Most IT organizations carefully monitor two key metrics — mean time to detection (MTTD) and mean time to resolution (MTTR) — to track their success in identifying and remediating critical systems issues. The figures represent, respectively, the average time it takes administrators to identify that a problem has occurred and to remediate the underlying issues. They serve as a benchmark for understanding the organization’s level of awareness of the status of its systems and the speed with which problems can be diagnosed and acted upon.
There are many ways to improve performance against these metrics, but three stand out as the most effective, as evidenced by New Relic and the survey results.
Monitor Everything
The less you know about a problem, the longer it takes to diagnose and fix. The New Relic survey measured 17 different observability categories, such as network monitoring, alerts, log management, browser monitoring and distributed tracing. Across the board, about two-thirds of the companies that used even one of those monitoring tools reported reduced MTTR, with many saying resolution times had fallen by more than 25%.
One-third of respondents whose organizations implemented full-stack observability—which is the ability to see everything in the tech stack that could affect the customer experience—reported the fewest outages, fastest MTTD and MTTR, lowest outage costs and highest median annual return on investment compared to all respondents. For example, those who have full-stack observability experience a median outage cost that is 37% less than those without.
As the complexity of enterprise technology stacks increases, so does the difficulty of pinpointing the root cause of an outage. Any monitoring is better than no monitoring at all, and the more visibility you have into applications and infrastructure the faster you can identify and resolve incidents. Strive for full-stack observability around integrated observability data and a comprehensive dashboard.
Have an Incident Management Action Plan
The worst time to figure out how to resolve a problem is when you’re in the midst of a crisis. Organizations with mature observability practices also have extensive and documented response plans.
Your incident plan will be unique to your organization. Small companies and startups tend to have ad hoc response strategies based on the skills within the organization. Large enterprises may use a more formal methodology like IT service management that defines strict procedures and protocols. Companies that have embraced modern DevOps and Lean principles often use a hybrid approach that depends heavily on teamwork and collaborative problem-solving. All of these approaches can work if the team fully understands the chosen strategy.

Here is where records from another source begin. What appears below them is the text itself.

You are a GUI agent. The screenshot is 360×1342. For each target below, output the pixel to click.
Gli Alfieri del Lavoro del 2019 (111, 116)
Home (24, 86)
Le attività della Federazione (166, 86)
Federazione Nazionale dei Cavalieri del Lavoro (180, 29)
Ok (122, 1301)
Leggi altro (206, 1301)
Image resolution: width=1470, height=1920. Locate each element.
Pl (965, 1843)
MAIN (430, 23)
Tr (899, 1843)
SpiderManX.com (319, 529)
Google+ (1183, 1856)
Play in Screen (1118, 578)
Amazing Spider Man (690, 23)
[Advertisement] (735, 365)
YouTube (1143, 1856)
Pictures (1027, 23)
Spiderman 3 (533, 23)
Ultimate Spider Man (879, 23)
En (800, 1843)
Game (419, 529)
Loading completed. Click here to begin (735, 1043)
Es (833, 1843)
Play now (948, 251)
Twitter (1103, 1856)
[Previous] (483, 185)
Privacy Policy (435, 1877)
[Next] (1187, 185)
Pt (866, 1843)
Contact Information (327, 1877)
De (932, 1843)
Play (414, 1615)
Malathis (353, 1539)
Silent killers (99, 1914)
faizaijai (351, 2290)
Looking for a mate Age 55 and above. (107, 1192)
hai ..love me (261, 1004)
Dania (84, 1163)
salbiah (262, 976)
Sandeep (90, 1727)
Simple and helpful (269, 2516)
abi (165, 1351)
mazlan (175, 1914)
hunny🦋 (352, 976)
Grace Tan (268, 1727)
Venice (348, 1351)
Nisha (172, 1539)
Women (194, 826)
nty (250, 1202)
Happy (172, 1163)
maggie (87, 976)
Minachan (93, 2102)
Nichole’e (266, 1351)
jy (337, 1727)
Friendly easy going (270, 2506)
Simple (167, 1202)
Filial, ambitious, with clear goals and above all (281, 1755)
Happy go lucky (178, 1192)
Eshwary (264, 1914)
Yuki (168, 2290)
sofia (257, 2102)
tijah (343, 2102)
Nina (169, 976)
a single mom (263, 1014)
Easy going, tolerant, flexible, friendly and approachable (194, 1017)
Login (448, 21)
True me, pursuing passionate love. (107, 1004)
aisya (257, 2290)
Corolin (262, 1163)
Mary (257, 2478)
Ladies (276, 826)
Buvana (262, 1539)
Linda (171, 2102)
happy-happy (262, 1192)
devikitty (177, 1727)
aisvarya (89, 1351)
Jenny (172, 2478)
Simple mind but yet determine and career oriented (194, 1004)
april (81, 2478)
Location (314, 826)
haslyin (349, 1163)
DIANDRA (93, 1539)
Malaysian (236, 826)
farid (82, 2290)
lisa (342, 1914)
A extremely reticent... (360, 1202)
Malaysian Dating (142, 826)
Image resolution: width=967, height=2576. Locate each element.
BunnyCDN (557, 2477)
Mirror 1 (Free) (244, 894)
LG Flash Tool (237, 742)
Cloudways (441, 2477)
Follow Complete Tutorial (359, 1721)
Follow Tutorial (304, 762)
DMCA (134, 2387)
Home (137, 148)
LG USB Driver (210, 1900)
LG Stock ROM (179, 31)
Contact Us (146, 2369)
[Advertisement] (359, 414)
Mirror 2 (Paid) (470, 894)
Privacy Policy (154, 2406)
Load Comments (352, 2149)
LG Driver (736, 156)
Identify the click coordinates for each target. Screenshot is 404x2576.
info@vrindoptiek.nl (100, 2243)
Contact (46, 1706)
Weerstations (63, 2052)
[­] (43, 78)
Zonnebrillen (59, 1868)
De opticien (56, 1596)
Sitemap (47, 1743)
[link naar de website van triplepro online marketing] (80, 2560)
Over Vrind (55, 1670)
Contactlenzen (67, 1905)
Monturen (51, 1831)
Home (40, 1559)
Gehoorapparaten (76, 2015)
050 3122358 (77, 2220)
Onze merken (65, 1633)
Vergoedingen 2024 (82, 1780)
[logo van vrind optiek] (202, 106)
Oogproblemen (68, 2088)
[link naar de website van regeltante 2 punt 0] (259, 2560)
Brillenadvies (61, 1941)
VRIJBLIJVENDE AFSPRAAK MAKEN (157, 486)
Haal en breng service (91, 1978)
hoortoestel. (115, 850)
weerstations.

Document your IT architecture, identifying known vulnerabilities and outlining procedures for responding to the most common types of incidents. Plans should cover obvious disruptions like fires and power outages, but you should also think about “unicorn” scenarios such as a rogue query that ties up a database server or a communication outage at a key supplier. Mature observability teams devote a portion of their resources to constantly testing new and unpredictable scenarios and use chaos engineering to randomly inject problems in a controlled manner to see if systems respond as expected.
As you develop incident response procedures, document the processes in runbooks, which tell responders exactly what to do when a specific problem occurs. This not only creates a database of organizational knowledge about response strategies but also helps with onboarding new employees and covers for skills gaps that occur when team members are unavailable or leave the company.
Fix for the Future
Technical debt is a long-term obligation that is created when a short-term – and incomplete – solution is applied. You should aim to minimize it in your observability operation.
When a problem occurs, the temptation is to fix it as quickly as possible. Human nature is to move on to the next task without taking the time to go back and understand why a problem occurred. “Quick and dirty” fixes are an invitation to larger problems in the future. Your observability plan should include a forensics stage that documents root causes and the fixes that were applied. Even if it isn’t convenient to implement a long-term solution immediately, the documentation serves as a guide for implementing a permanent fix down the road.
Building a resilient IT architecture is a marathon, not a sprint. The more rigor you apply to identifying and resolving problems when they happen, the better prepared you will be to prevent their reoccurrence and the more informed your team will be about the resources they manage. Reducing your MTTD and MTTR will not only improve the bottom line of your business, it will ensure that your customers have an amazing digital experience.